Gerade mal einen Song brauchten Alois, um beim Zürcher «Reise reise»-Festival alle Bedenken zu zerstreuen. Bedenken, ob sie die hohen Erwartungen erfüllen oder sich wie andere Psychedelic-Pop-Bands selbst auf der Bühne begraben. Allesamt Kapellen, die hochgelobte, mit technischen Spielereien gespickte Alben veröffentlichen. Oft entstehen diese im Studio aus einzeln aufgezeichneten Tonspuren, die sich wunderbar manipulieren und arrangieren lassen – die anspruchsvolle Live-Umsetzung vor Publikum aber kann gewaltig schiefgehen.
Spätsommerlicher Sound voller Wärme
Auch Alois aus Luzern geizen nicht mit Effekten für Gesang und Instrumente, doch an Bühnenerfahrung und technischen Fertigkeiten mangelt es ihnen keinesfalls. Mit stoischer Ruhe spielt sich das Quartett durch sein Debütalbum «Mints», das mit eingängigen Melodien, hallenden Flächen und dahintrottenden Drums zwischen Krautrock, Shoegaze, Psychedelic- und Dream-Pop flimmert. Ob sie mit verspielten Riffs à la Mac DeMarco vorwärtsgrooven oder in gemächlich-verträumte Melancholie verfallen: Dieser warme Sound lässt die spätsommerliche Sonne nochmals strahlen.
Spitzbübische Ansagen kontrastieren bei den jungen Musikern mit einer souveränen Performance an den Instrumenten. Kaum verwunderlich bei ihrer Vergangenheit an der Jazzschule Luzern, wo sich für das Bachelor-Projekt des Gitarristen Martin Schenker zuerst ein Trio aus Bass, Gitarre und Schlagzeug zusammenfand. Mit den ersten Songs des Gitarristen wurde kurzum dessen Pseudonym – eine Reverenz an den Film «Faulheit oder Der hinkende Alois» – übernommen. Unerwartet heftig feierten Radiostationen den instrumentalen Dream-Pop der Nobodys, als 2015 die EP «Yesterdaydream» entstand.

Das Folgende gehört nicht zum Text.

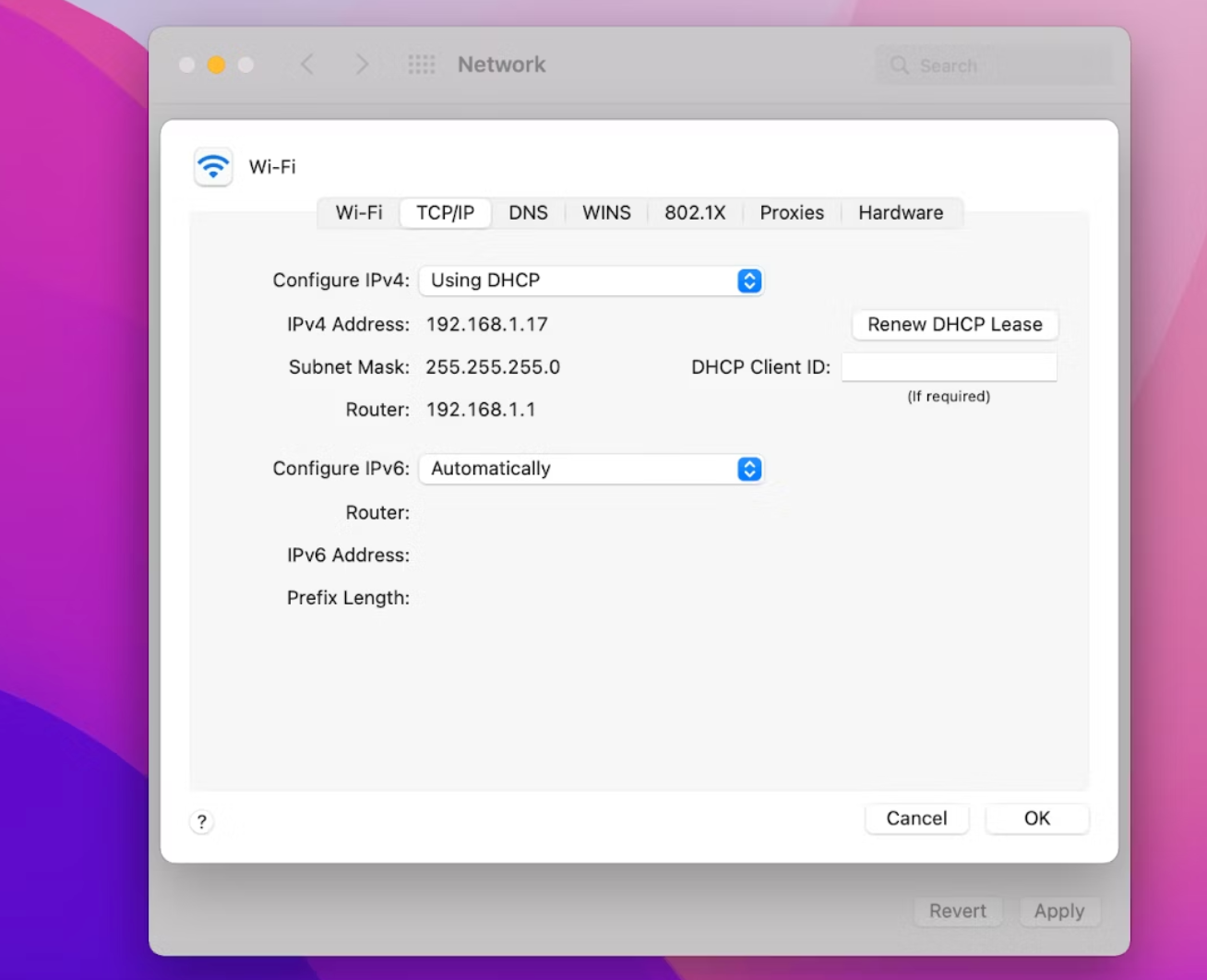
Task: Open the Configure IPv6 dropdown
Action: [592, 469]
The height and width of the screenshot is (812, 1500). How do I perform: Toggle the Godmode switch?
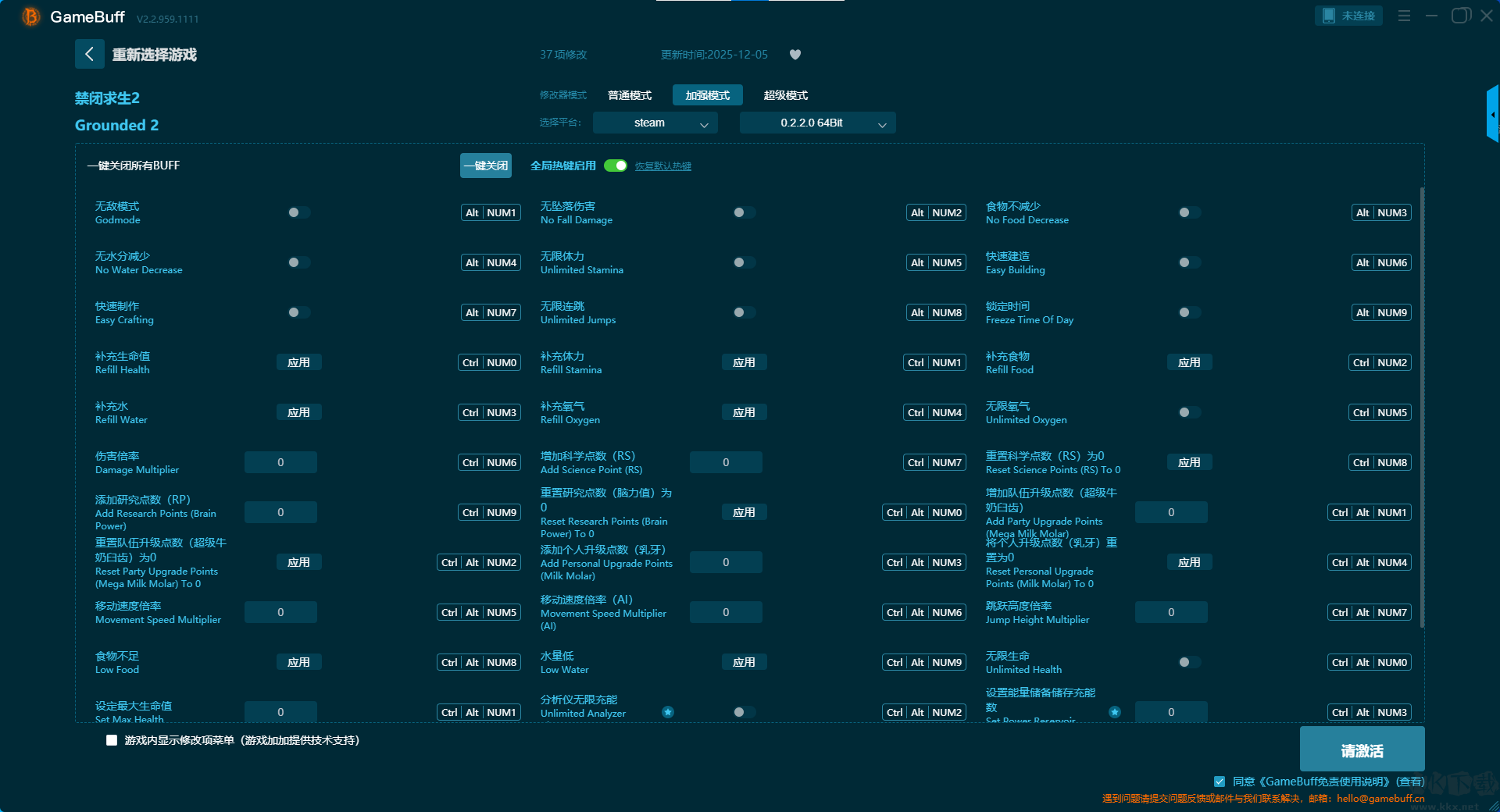pos(298,212)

Des Erfolgs wegen im selben Stil weiterzumachen, kam für die experimentierfreudige Band nicht infrage. Florian etwa werkelt nebenher mit Perkussionist Lukas Weber beim Quartett Gaia an elektronischer Musik. Entsprechend leicht fiel die Entscheidung, Weber ins Boot zu holen. Und was spricht eigentlich gegen Synthesizer-Melodien?
Kreativer Stillstand ist bei Alois ein Fremdwort. Spätestens seit Martin im Studio freundlich dazu gedrängt wurde, seine Texte ins Mikrofon zu hauchen, sind jegliche Jazz-Konventionen vergessen. Wäre da nur nicht dieser Perfektionismus, welcher den Aufnahmeprozess von «Mints» in eine Sisyphus-Arbeit verwandelte: Unzählige Instrumente- und Gesangsspuren wurden aufgezeichnet, gelöscht, bearbeitet und meist für nicht gut genug befunden. So kann ein am Computer aus jahrealten Samples und Spuren entstandener Song für ungenügend erklärt werden und muss zwingend neu aufgezeichnet werden. Kaum sind Lyrics über diese Aufnahme gesungen, fällt der Band auf, dass es nicht mehr groovt, und alles geht von vorne los. Trotz aller Kehrtwenden zieht sich ein feiner roter Faden durch die eigenständigen, verträumten Songs, der als hauchzarte Stimmung beim Publikum die Laune hebt.
Live
Fr, 15.9., 21.00Perlaton Festival, Stall 6 Zürich
Fr, 29.9., 21.00Plattentaufe, Südpol Luzern
CD
Alois Mints
(Red Brick Chapel/ Irascible, ab 29.9.).